When I was a young boy, my bedroom adjoined my parents. My father and I would “talk about tractors” for a while before going to sleep. As I recall, this meant talking about a diverse range of topics. Early on though it exposed me to critique. Even at age 7 or 8, I would pursue the logic of a topic to its fullest extent. Dad never had dad authority. He could tell me something, but I would as often say, I wonder about that, as I would nod my head.

He called me tech. As in, technical. I always argued about the mechanics, the structure of an observation. Wish I could give you an example from that time, but my main memories around being “tech” was Dad’s growing frustration with me. He had been raised by his German physician grandfather, Jonas Spitler. My impression is that Jonas had dad authority. Always.

It came to me from the womb. I had, and have, an instantaneous realization of a contradiction or a flaw in an argument. It was no surprise to me when I took the Meyers-Briggs personality inventory and discovered my letters: INTP, an introverted intuitive thinking perceiving type.

“Logicians are known for their brilliant theories and unrelenting logic – in fact, they are considered the most logically precise of all the personality types.” on the INTP personality, 16personalities. Poor dad. I came with this mental equipment, discovered philosophy and politics. Our relationship was over right about then. He had strong, definite opinions. With which, unfortunately for us, I often disagreed.

Then, that psychiatrist nailed me with what I now believe was a made-up diagnosis. Maybe he was an incarnation of my father’s persona. I do remember he told me I had to find values that I could embrace or my life would be, well, shit.

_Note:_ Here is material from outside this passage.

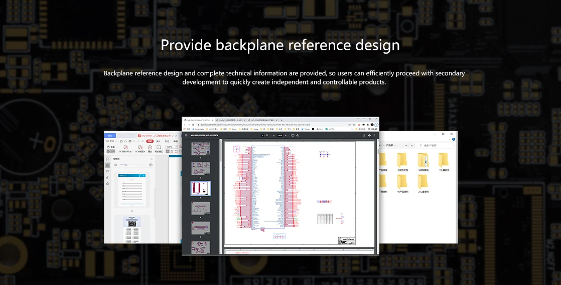Click the red highlighted Start tab in WPS
561x285 pixels.
(150, 142)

Embracing or conforming to a belief system defines blasphemy and anathema for me. If it makes sense to me, sure. I can go there. But if it doesn’t, now or later, then I’m on another path, another ancientrail.

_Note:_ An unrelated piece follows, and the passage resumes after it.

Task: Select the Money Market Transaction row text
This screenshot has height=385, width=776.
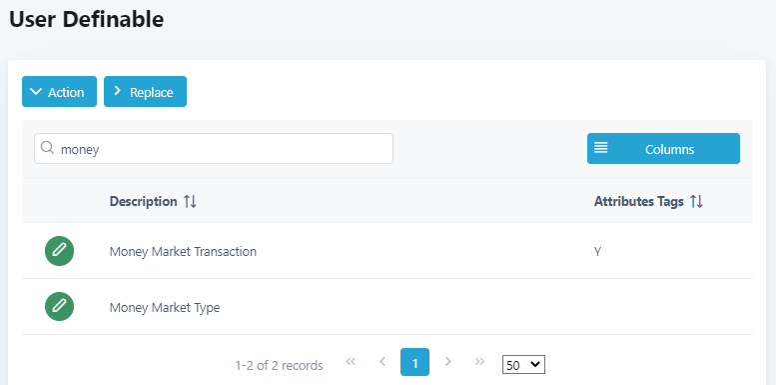Action: click(183, 252)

This explains why I’ve always felt like an outsider in any job I’ve ever had. Even the ministry. In the end, it has to make sense, the assumptions, the framework of the job. And the world does not divide logically. So, Charlie out. Sorry.

Philosophical neurosis. As much as I hate to admit it. Fair enough. I have to approach the world as I am and that does seem, at least at 73, to be who I am, one who can’t turn off the analytical part of his mind. Doesn’t I mean I’m not loving, caring. I am. But don’t expect me to buy the shiny new religious or political system you’ve discovered. I probably won’t.